• Instructions for the task
Restate, word for word, each entry that follows, but skip its pictures.

▬▬▬

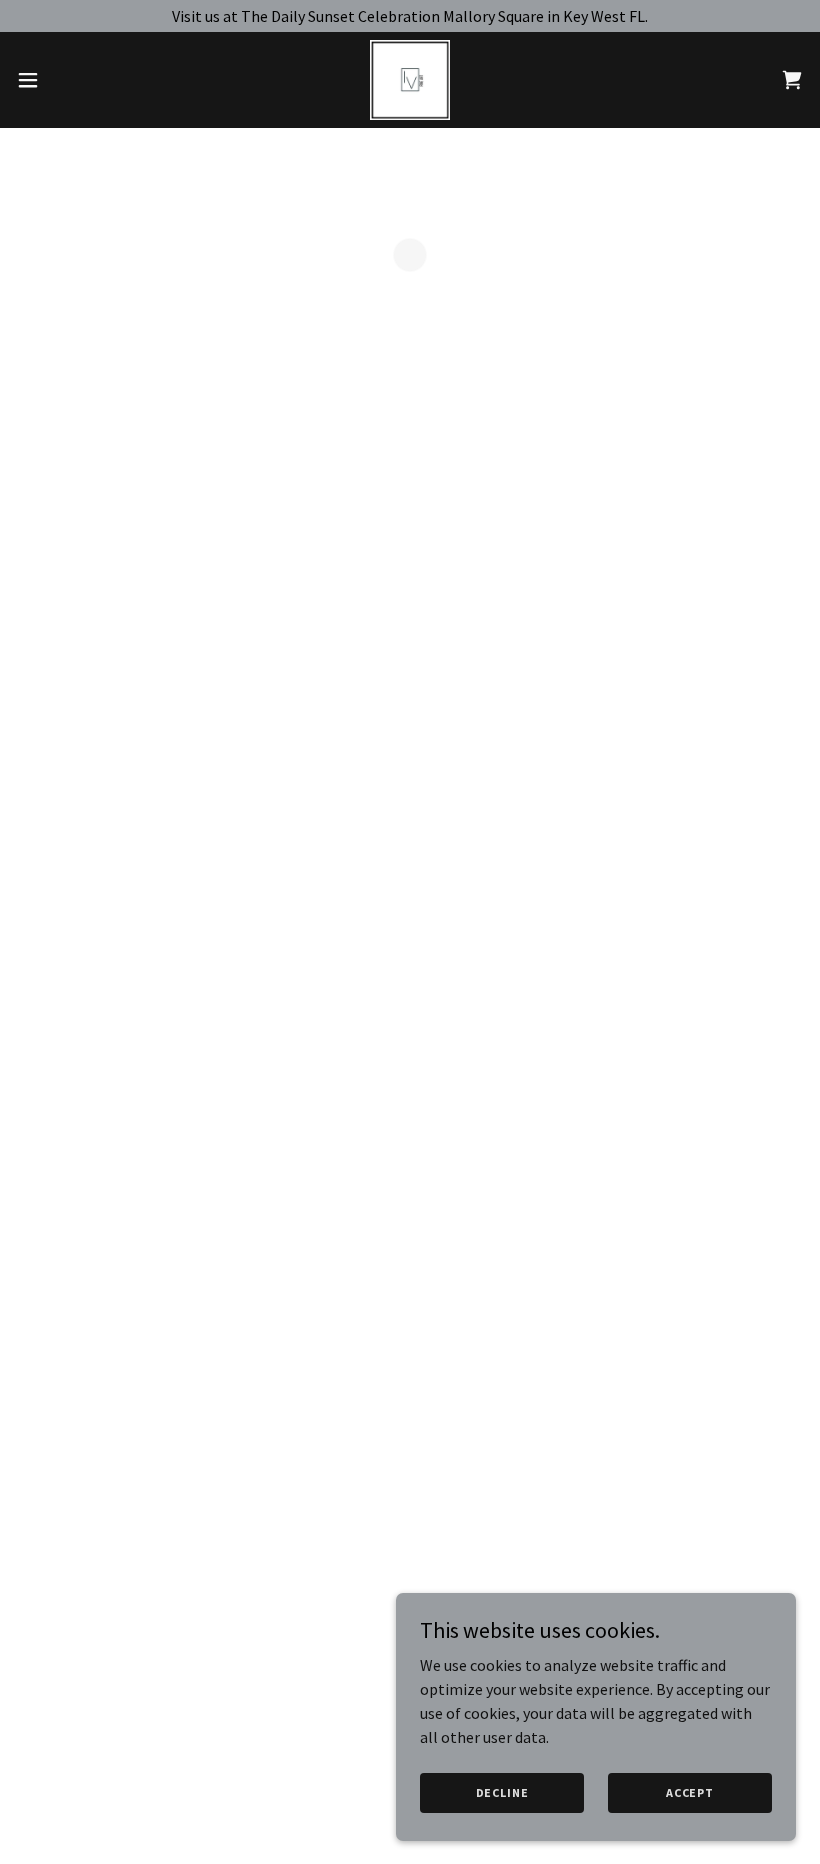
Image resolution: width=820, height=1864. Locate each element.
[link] (410, 80)
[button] (68, 80)
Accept (690, 1792)
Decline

▬▬▬

• Answer space
Image resolution: width=820, height=1864. Locate each element.
[link] (410, 80)
[button] (68, 80)
Accept (690, 1792)
Decline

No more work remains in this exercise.